Those interested in racing can call 231-679-6459 for practice and race times. However, race nights are held at 5:30 p.m. Tuesdays, Fridays and Saturdays.

Kingman’s Chris Martinez could also be found working on his car Saturday. He also has a lot of money invested in his cars and the passion started from a similar interest.

“I’ve kind of always liked off-road stuff,” he said. “So that’s kind of what got me into it to begin with. I like dirt bikes and stuff. Without getting hurt, you can actually race these. It’s the fun without putting yourself at risk.”

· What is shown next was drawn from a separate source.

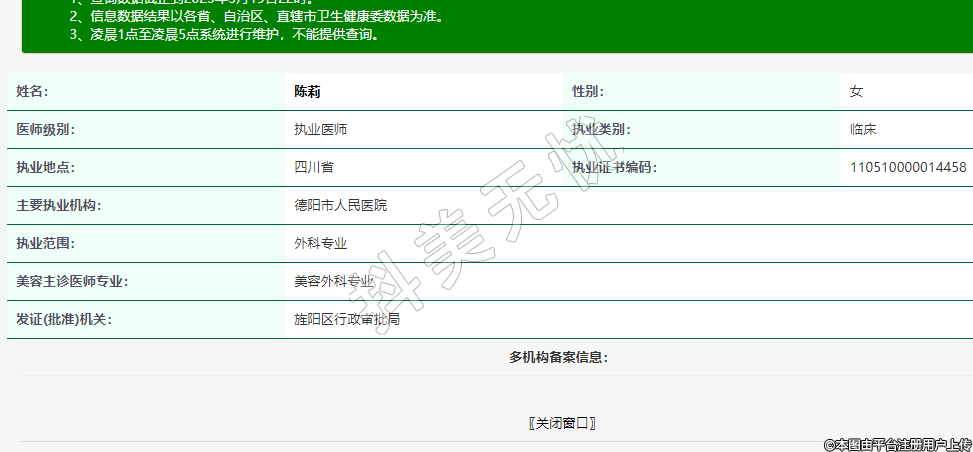The image size is (973, 452).
Task: Click the 执业证书编码 field label
Action: coord(613,167)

While racers are safe from injury, that doesn’t mean their cars are. There is always a chance of damage. Luckily for Martinez and the Hansons, the drivers are a tight-knit community and willing to help each other.

“We all have the common ground and we’re all here for the same thing,” Martinez said. “We all want to have fun and if someone is not able to have fun and race, then you want to try and help them out a little bit or their day is going to be over.

“So of course you want to help out. So that way everyone can have fun and smile all day.”

Along the same lines, the Huffmans have to take care of the track and make sure it remains suitable for cars to race.

“There’s a certain amount of maintenance and costs that goes into it,” Denise Huffman said. “We try to change around the track every three to four months. Put a new race layout so that it’s different and people don’t get bored with it.”

Huffman also mentioned they depend on the racers and other community members to help out since it takes a lot of work to change the layout.

With that said, racing RC cars is definitely an activity worth trying.

“It’s fun,” Hanson said. “A lot of people say, ‘You’re a grown man playing with RC cars.’ But come on, I have a hobby.”